Surgical removal of a frenulum

A frenectomy is the removal of a frenulum, a small fold of tissue that prevents an organ in the body from moving too far. It can refer to frenula in several places on the human body. It is related to frenuloplasty, a surgical alteration in a frenulum. In the mouth, frenectomies are usually performed for periodontal or orthodontic reasons. In the oral cavity, a frenectomy performed to the frenum of the lip is called a labial frenectomy, under the tongue is called a lingual frenectomy. Frenectomies are performed on infants, children, and adults. A similar procedure is a frenulotomy, where the frenum is released but not completely excised (removed).

==Types==
There are several frenula that are associated with types of frenectomy:
- Genital frenectomy can be performed to remove frenulums from genitalia such as the penile frenulum, clitoral frenulum, or the frenulum of labia minora.
- Lingual frenectomy (of the tongue) as a treatment for ankyloglossia (tongue-tie)
- Labial frenectomy (of the lip) is very common with patients undergoing denture treatment to get the proper fit of dentures or patients who have tissues attached to center of the upper lip and causing recession of gums or gap between the upper front teeth called central incisors.
- A frenectomy can also be performed to remove a section of tissue (the frenulum) that attached to the gingival tissue between two teeth.

== Infants ==
In the past, the frenectomy procedure was perhaps the most popular of soft tissue operations in younger patients. Many labial and lingual frenum (tongue- and lip-ties) were snipped by a midwife, family doctor or dental surgeon. The overall awareness and treatment of tongue- and lip-ties especially in breastfeeding infants has increased over recent years. Frenectomies are routinely performed on infants to improve breastfeeding outcomes.

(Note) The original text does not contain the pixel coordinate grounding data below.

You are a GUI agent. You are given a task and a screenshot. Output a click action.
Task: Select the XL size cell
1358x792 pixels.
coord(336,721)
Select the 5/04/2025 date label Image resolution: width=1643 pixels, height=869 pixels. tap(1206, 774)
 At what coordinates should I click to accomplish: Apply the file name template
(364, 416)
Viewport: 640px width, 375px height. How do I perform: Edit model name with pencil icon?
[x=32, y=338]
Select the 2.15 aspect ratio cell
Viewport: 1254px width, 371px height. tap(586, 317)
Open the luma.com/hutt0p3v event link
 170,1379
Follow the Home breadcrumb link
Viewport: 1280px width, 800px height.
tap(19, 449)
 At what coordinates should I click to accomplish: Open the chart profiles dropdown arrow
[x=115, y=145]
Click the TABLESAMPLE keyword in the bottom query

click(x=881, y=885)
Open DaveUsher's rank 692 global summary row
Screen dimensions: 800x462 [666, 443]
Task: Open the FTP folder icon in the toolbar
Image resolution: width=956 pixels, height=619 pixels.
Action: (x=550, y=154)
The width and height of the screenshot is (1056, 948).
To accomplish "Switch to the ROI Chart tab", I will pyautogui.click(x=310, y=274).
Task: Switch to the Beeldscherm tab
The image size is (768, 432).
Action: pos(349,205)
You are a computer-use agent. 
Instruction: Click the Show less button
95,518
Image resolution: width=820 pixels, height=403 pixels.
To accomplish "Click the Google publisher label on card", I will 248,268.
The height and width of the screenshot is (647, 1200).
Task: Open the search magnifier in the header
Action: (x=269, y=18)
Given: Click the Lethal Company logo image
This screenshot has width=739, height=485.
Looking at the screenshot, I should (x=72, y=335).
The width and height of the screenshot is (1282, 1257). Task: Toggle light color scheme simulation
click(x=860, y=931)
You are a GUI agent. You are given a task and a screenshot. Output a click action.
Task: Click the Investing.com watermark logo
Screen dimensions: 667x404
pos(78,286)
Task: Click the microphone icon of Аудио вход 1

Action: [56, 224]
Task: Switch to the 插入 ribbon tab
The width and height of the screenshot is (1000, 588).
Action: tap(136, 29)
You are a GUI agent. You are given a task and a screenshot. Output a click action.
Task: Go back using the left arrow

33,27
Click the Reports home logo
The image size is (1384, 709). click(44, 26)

In 2020, medical professionals raised the concern that a recent rise in unnecessary frenectomies on infants may be encouraged in part by information shared in online parenting groups. While public healthcare options (e.g. NHS) may not cover frenectomies, in part due to these concerns, private clinic surgeries remain viable options for concerned parents.

Traditionally tongue-ties are diagnosed by appearance alone; newer research advocates for a functional assessment to determine any deleterious effect on breastfeeding. Before any surgical intervention for difficulties related to breastfeeding, preoperative consultation with a certified lactation consultant is recommended.

== Laser ==
Frenectomies can be safely and efficiently performed with a surgical soft tissue laser with predictable and repeatable tissue response, fast ablation and instant hemostasis. The precise cutting, minimal collateral damage, and bloodless operating field make a surgical laser a common choice for frenectomy procedures.